Here a compare for all systems I could get my hands on.  
 
First a benchmark of doing the compares needed to sort an arrays of 10,000 elements.
The arrays does contain the sort key and some additional selected columns (of 128 byte).
Good memory bandwith is key to score well here.
 
Second benchmark is doing the compares needed to sort an array of 1,000 elements.
The smaller number of elements helps to better use the cache. Because of this most system improve here.
 
A few things to mind when looking at the benchmark.
a) This is just an isolated  test not a comprehencive CPU benchmark,
b) For all tests GCC was used.
GCC creates not equally good code for all platforms.

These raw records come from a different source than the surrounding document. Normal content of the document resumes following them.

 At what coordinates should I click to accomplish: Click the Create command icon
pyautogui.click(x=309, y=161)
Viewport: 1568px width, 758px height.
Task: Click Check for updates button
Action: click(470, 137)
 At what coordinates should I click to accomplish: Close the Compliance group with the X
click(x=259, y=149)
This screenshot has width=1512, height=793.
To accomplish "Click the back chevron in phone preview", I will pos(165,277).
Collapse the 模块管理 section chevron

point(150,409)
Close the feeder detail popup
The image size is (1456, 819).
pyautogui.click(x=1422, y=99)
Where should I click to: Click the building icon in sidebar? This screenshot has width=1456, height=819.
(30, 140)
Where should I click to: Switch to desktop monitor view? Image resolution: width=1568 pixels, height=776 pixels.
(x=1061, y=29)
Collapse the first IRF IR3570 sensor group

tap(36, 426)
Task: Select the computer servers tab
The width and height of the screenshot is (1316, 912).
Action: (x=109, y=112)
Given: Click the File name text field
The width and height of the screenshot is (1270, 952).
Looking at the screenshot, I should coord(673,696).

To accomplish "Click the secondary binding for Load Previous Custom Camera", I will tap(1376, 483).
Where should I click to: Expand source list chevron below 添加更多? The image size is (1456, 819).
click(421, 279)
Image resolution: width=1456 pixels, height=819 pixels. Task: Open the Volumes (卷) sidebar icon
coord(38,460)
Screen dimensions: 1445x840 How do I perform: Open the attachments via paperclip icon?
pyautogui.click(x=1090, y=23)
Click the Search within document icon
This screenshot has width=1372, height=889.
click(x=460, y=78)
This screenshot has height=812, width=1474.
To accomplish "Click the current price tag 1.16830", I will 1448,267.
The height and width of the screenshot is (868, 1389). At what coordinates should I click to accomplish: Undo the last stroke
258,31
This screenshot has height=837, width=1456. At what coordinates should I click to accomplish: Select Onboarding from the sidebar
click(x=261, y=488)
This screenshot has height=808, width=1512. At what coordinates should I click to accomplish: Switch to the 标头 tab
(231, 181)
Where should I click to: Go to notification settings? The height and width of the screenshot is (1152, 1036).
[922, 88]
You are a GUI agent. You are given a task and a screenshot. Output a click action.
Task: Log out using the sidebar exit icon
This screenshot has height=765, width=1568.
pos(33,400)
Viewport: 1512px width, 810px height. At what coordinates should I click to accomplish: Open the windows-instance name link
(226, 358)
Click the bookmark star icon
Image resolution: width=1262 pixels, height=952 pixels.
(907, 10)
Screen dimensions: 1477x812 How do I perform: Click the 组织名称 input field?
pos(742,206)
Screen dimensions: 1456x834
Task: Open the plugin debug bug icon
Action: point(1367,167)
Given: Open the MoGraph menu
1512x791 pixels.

I think the code quality for x86 is quite good
But the rather disappointing scores of the Itanium
and the Sparc indicate that GCC is not the best choice for these systems.
c) The PPC systems highly benefit from the handoptimized code.
So the test is bias by design!
The purpose of the test was to show how effective even simble optimizing time critical routines can be.
Some analyzes:
The G3 is a bit limited by its small cache it can not improve the throughput when working at longer strings as they do not fit in the cache. Nevertheless for its low clock rate the G3 scores quite good.
The G5 has very good memory bandwidth. This is clearly visible on the green memory bound benchmark.
When working on arrays which better fit into the cache the G4 and the G5 score both very similar results.
Cheers
Gunnar